> [Selected excerpt]
>> begin

Model Free RL Flashcards
What is model free RL? What’s its goal and how does it get there?
Agent learns to make decisions solely on experience. Goal to maximise reward - done through learning optimal policy (way to decide actions) using the learnt value function (description of subjective value of states in the world).
What is the reward Hypothesis of model free RL? Why is is a problem?
Model free RL assumes goal of organisms/intelligent behaviour is to maximise reward. Problem is treats reward as something inherent to environment but is subjective, and people don’t always do things to maximise reward.
What is a Markov Decision process? What are it’s components?
Way of formalising an RL environment.

>> end

> [Information shown]

>> begin

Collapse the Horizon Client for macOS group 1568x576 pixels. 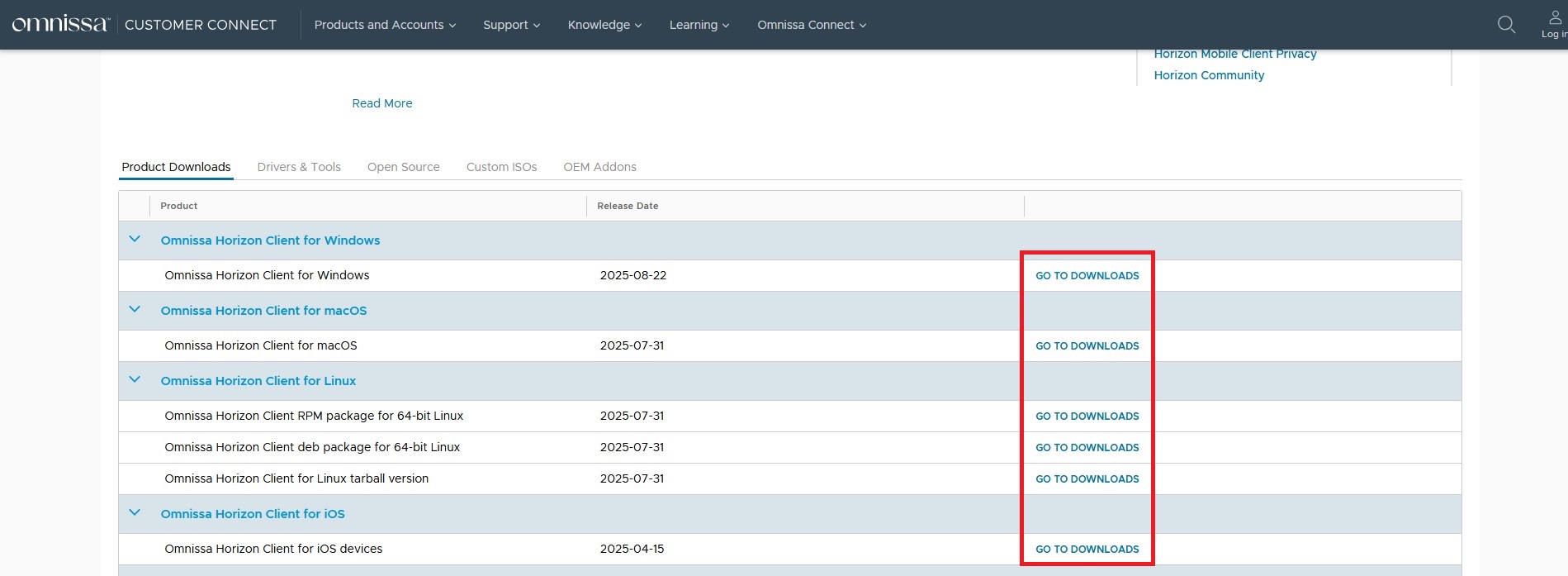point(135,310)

>> end
>> begin

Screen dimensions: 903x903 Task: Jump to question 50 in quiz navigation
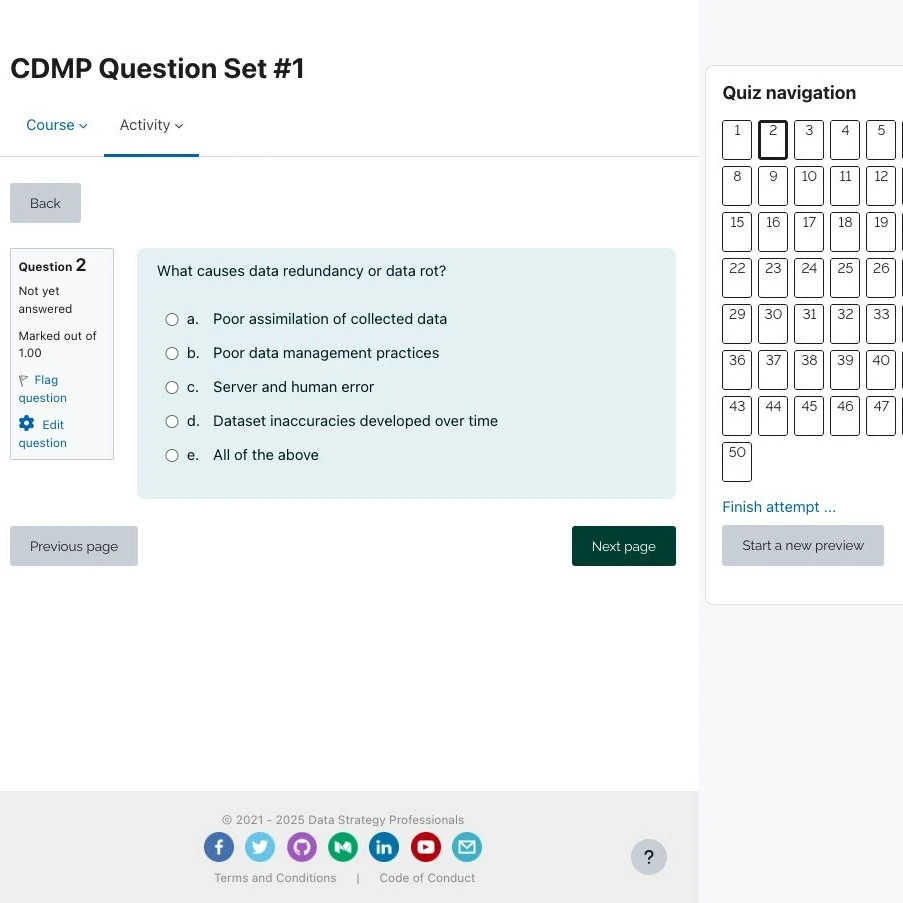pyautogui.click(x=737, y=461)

>> end

Extend the model-free reinforcement learning flashcards above, beginning right after their final sentence.

States = observations of variable in the world, possible state a variable can be in
Reward function = positive feedback from being in a given state, represented numerically
Actions = legal operations can take from one state to another, things the agent can do
Transition function = description or how taking an action in a given state results in a change to a different state, how actions and states interact
Give an example of RL using MDP in a grid world
State = position of grid
Action = moving through grid e.g. up, down, left, right
Reward = fruit in a grid square
Transition function = action takes you to neighbouring grid square in that direction
Agent would move through grid world randomly until bump into reward. Value of the states leading to rewards backpropagates. Uses value function to learn optimal policy.
Explain the difference between the reward function and the value function
Reward function is in the world, describes state(s) in which there is reward. Value function is in the agent, describes how useful states are in getting agent to the reward.
What is operant conditioning? What’s the law of effect and shaping?
Learning through trial and error, learning consequences of actions. Law of effect = actions rewarded repeated more often, punished repeated less often. Shaping = rewarding successive approximations to target behaviour
Give the delta rule and explain
Value of current action is equal to the value of doing that action previously (did it get agent closer to reward) plus the reward prediction error (was the reward from the current action expected based on value of that action previously) modified by the learning rate (how quickly the new reward updates the value)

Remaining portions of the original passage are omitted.